DBSA research has found that the dung beetle Bubas bison can successfully bury and breed in sheep dung. Our research has found:
- The moist dung (as pellets or plops) of sheep is colonised and buried by B. bison.
- B. bison breeds successfully in sheep dung.
- Self-sustaining populations of B. bison can depend entirely on sheep dung.
- In WA in June 2012 there were extensive areas (many thousands of hectares) over which all the sheep dung was buried by B. bison.

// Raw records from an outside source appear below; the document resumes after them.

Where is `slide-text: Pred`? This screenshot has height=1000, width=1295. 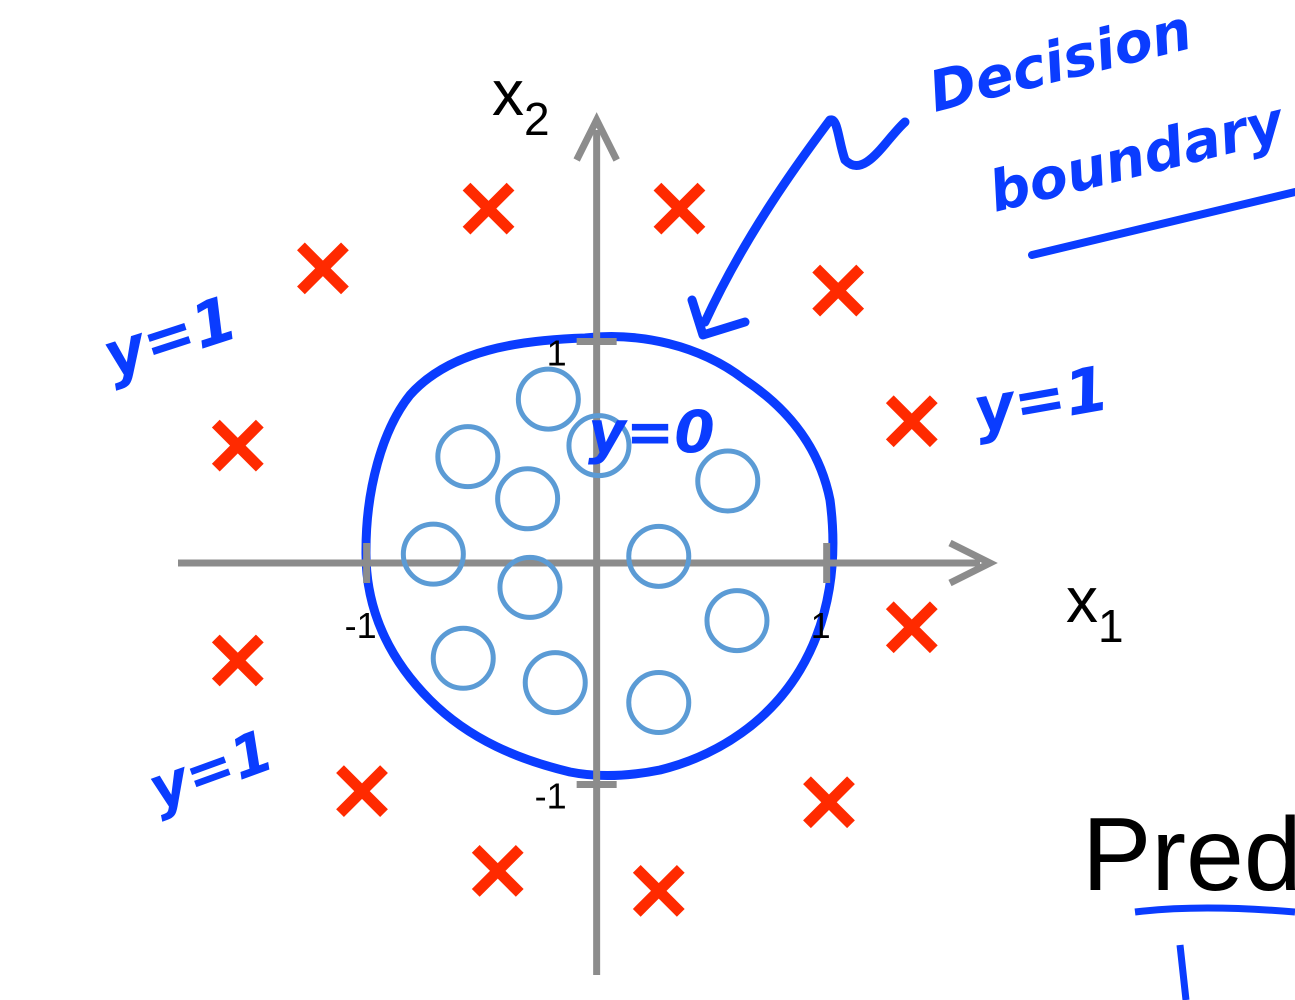 slide-text: Pred is located at coordinates (1188, 855).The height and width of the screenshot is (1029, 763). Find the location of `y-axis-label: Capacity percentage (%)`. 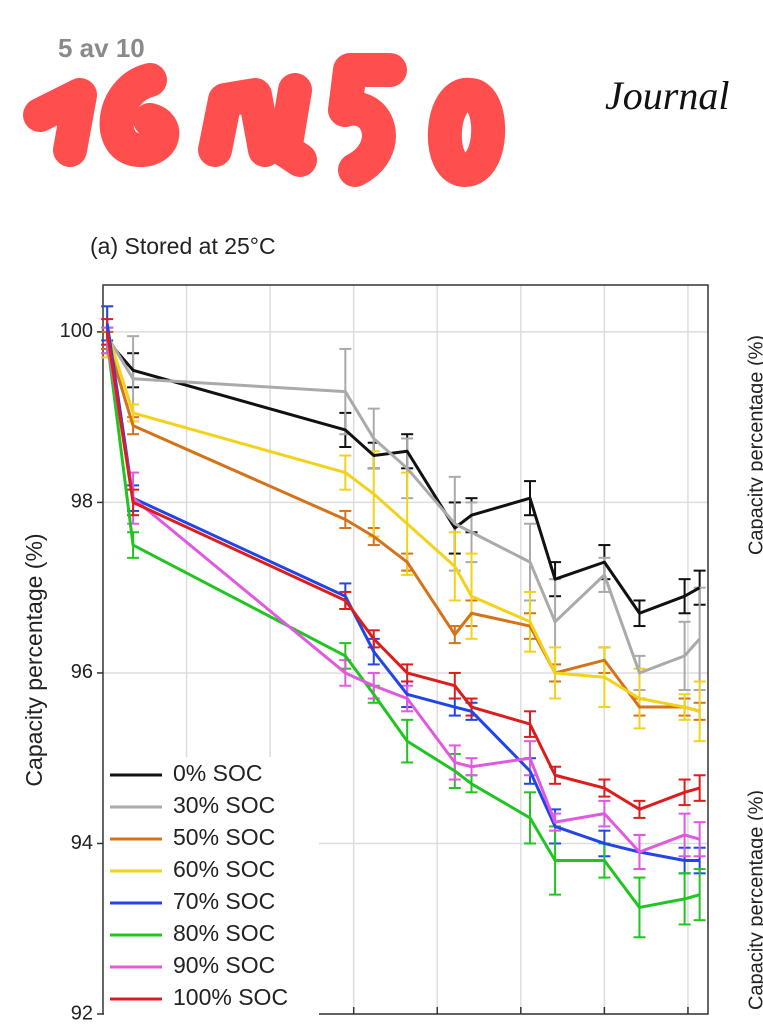

y-axis-label: Capacity percentage (%) is located at coordinates (34, 660).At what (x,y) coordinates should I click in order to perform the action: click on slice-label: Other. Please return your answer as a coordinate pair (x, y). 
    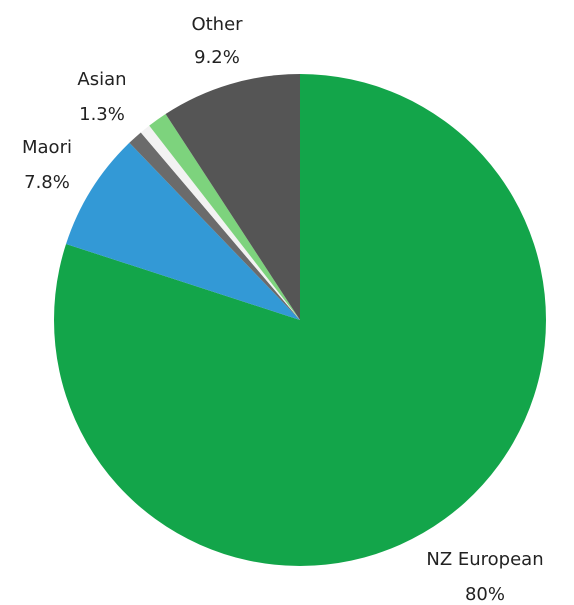
    Looking at the image, I should click on (217, 24).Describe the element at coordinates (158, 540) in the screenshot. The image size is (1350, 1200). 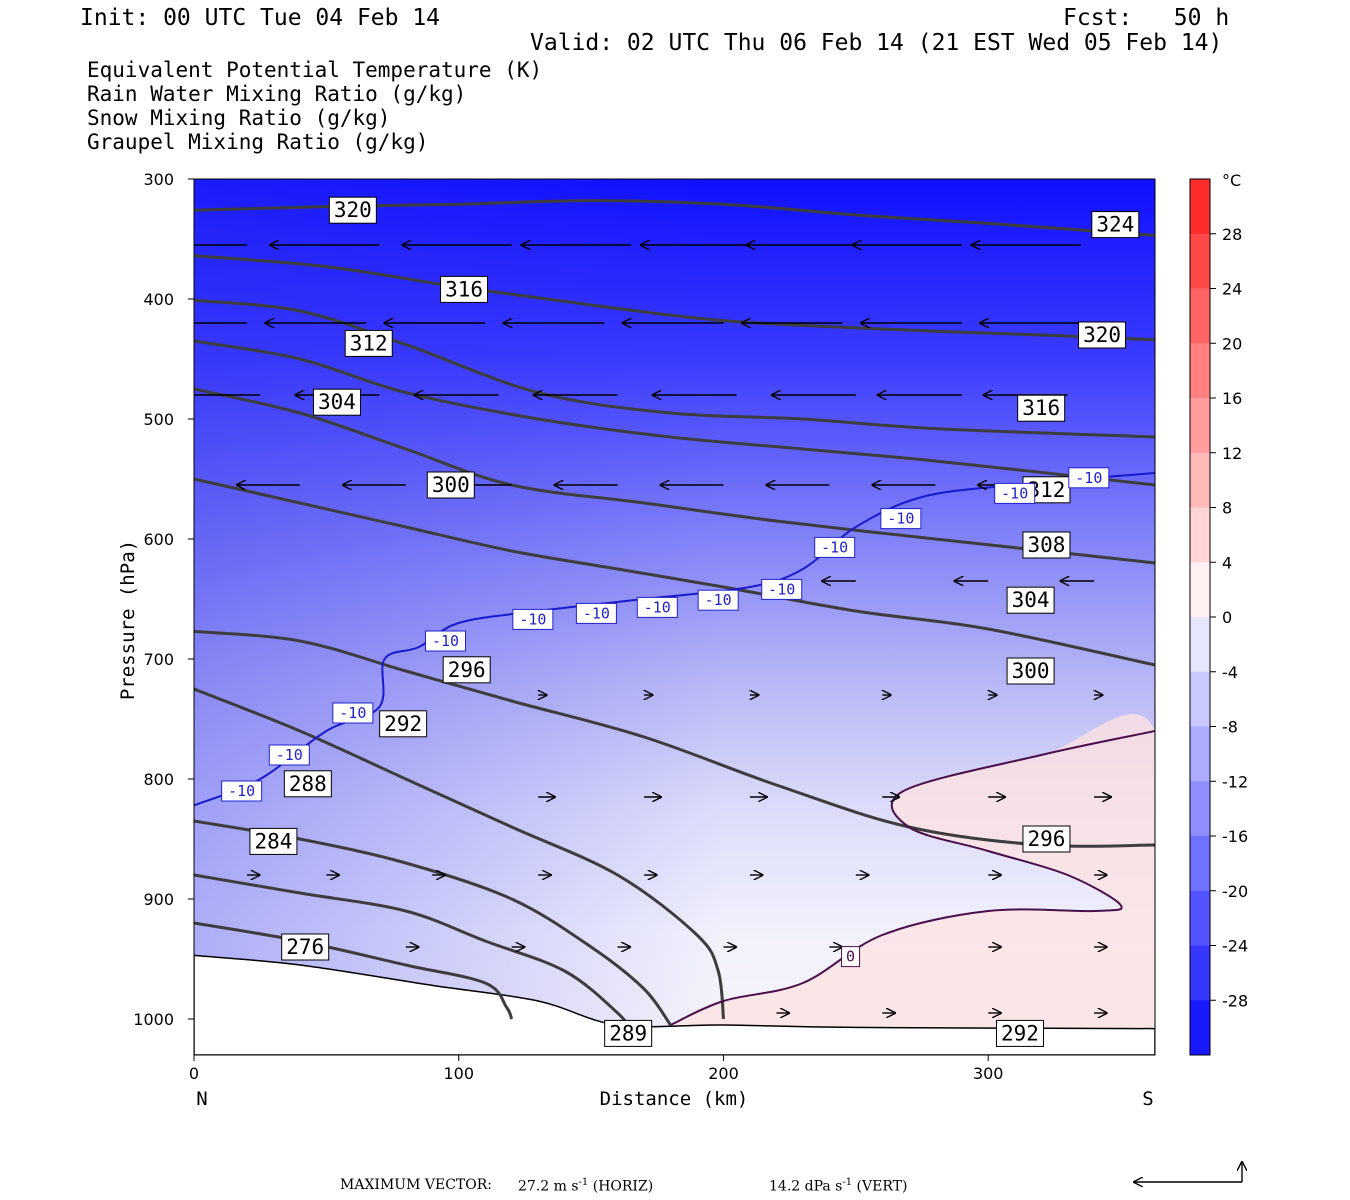
I see `y-tick-label: 600` at that location.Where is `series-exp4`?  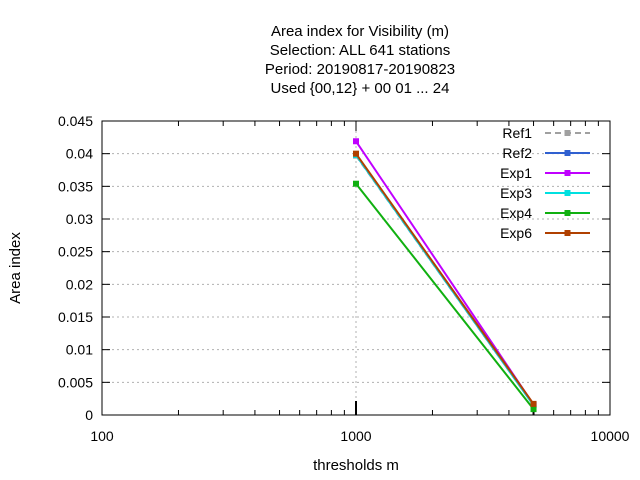
series-exp4 is located at coordinates (445, 296).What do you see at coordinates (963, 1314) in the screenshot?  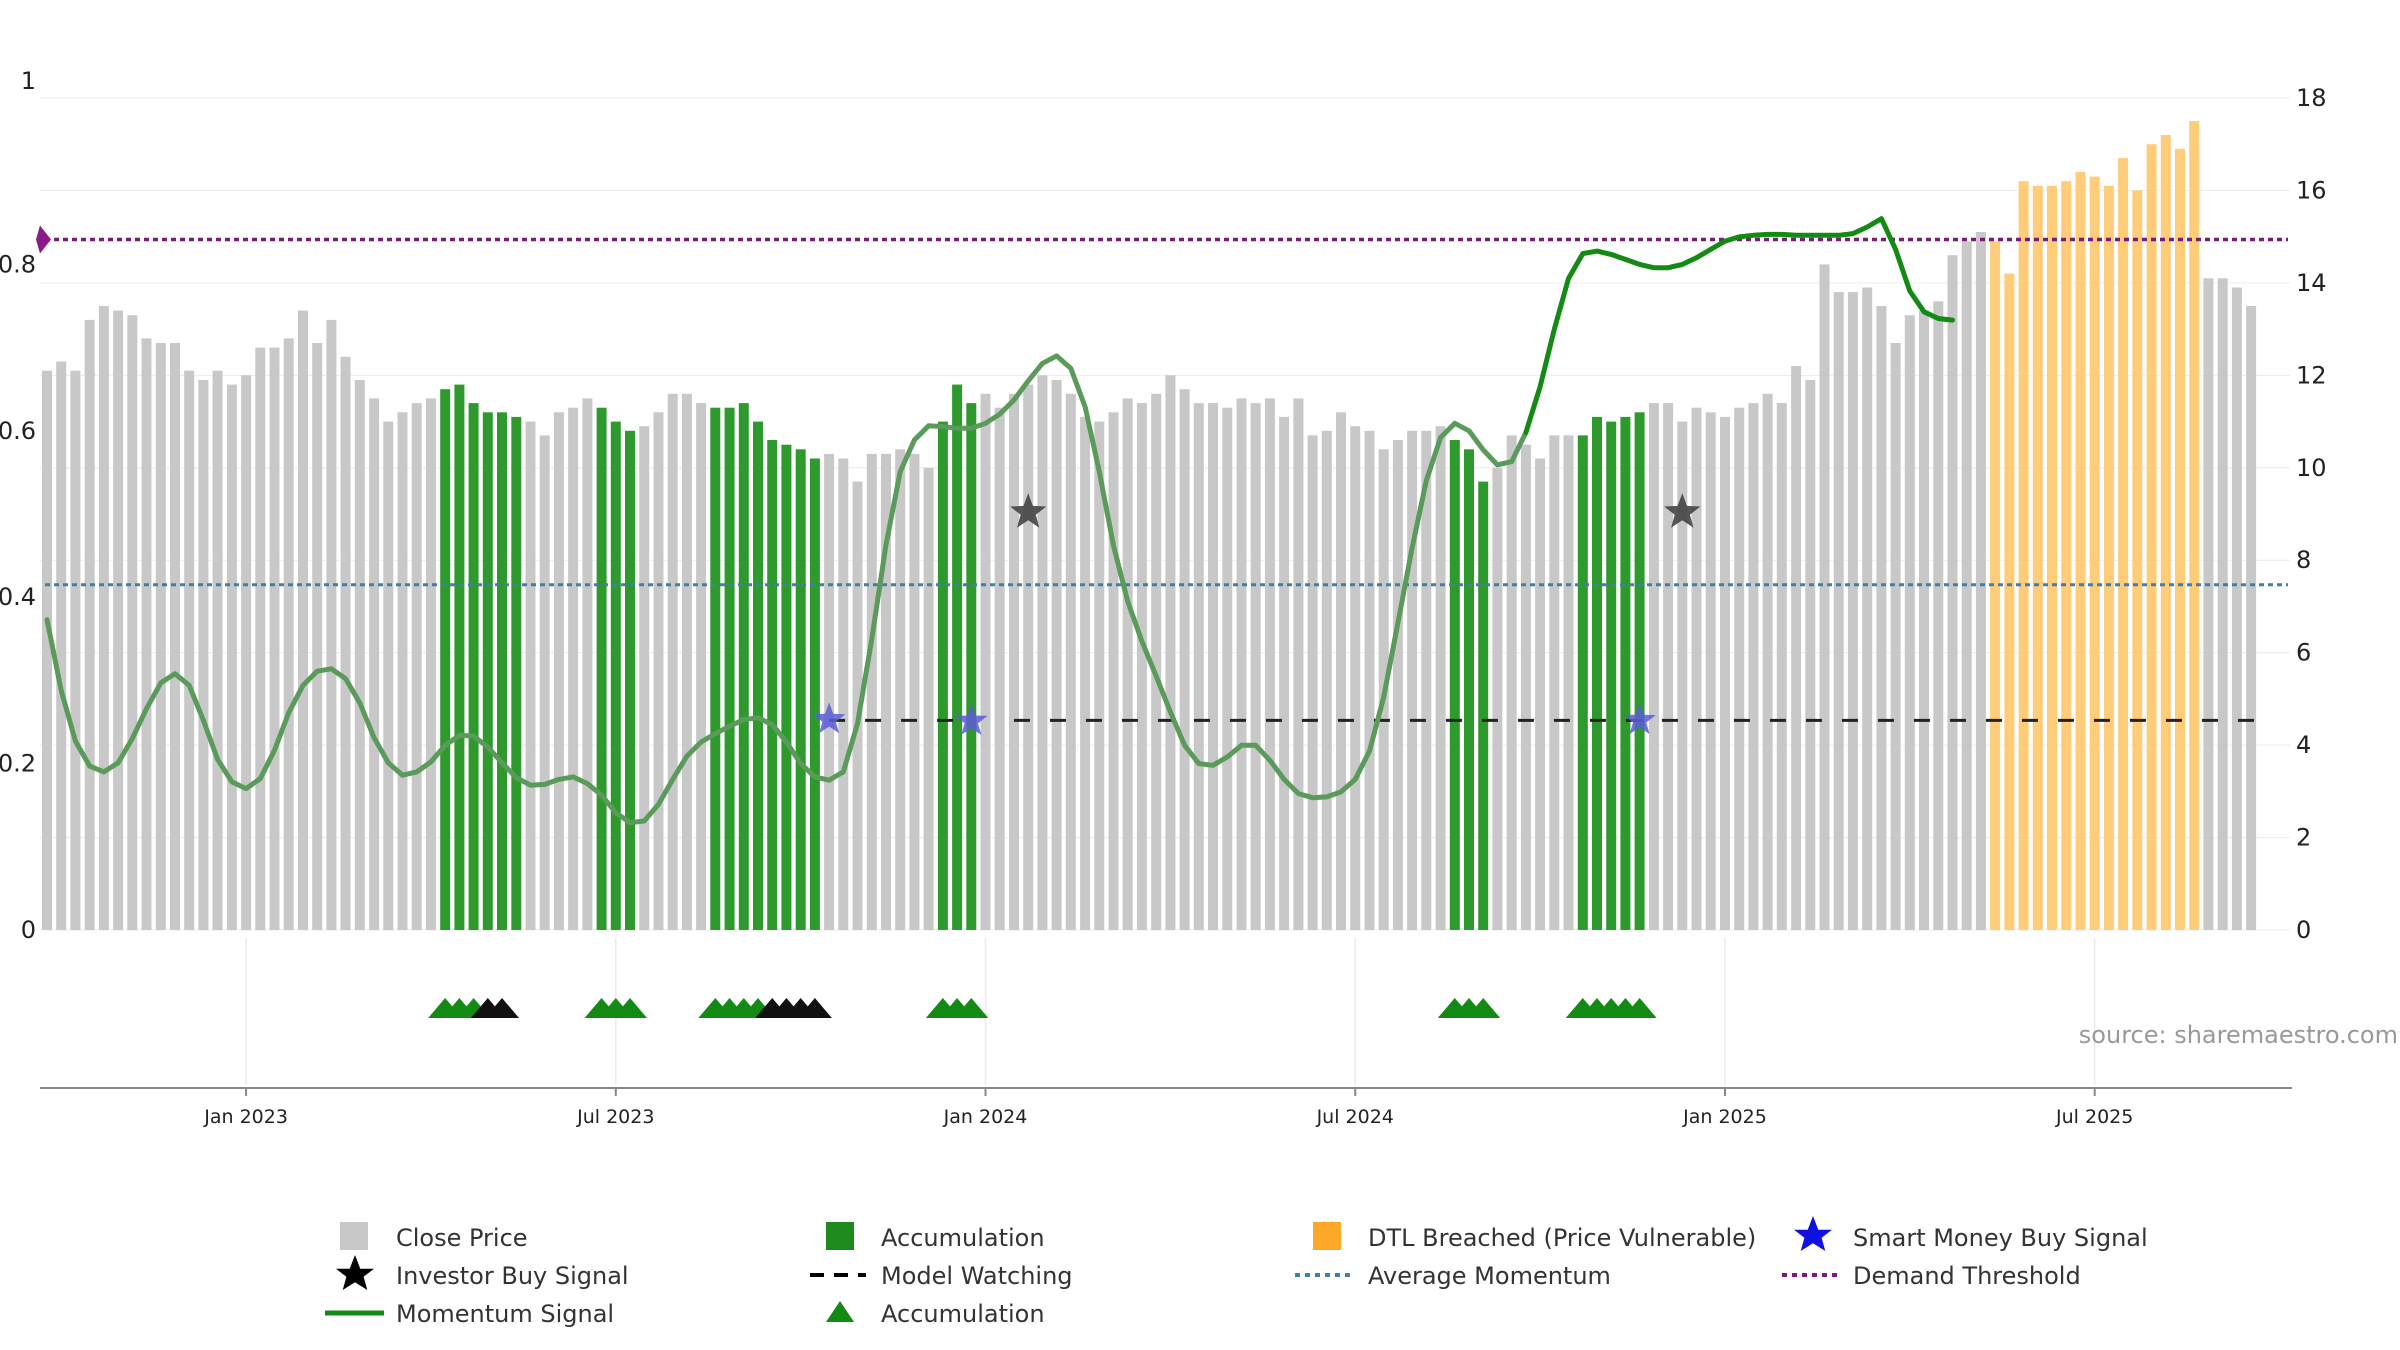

We now recommend Bubas bison for the management of sheep dung in winter- and even-rainfall regions of Australia. The production benefits of the burial of sheep dung are likely to be substantial but have not yet been examined.
The Northern Tablelands Dung Beetle Express investigated the extent of sheep dung burial by other species of dung beetles. They found that dung beetles in the New England region will bury about one gram of sheep dung per beetle per day. They found that sheep dung is used by at least six native species (Onthophagus atrox, O. australis, O. capella, O. chepara, O. dandalu, O. granulatus) and four introduced species (Onthophagus gazella , Euoniticellus africanus, E. intermedius, Onitis pecuarius). It is not clear from their report whether self-sustaining populations of these species can exist entirely on sheep dung.
A more detailed account of their work can be found at the Southern New England Landcare website.
And what about goat dung?
Sheep and goat dung are similar to each other. We expect that the response of dung beetles to goat dung will be similar to their response to sheep dung, although this hasn’t been tested scientifically.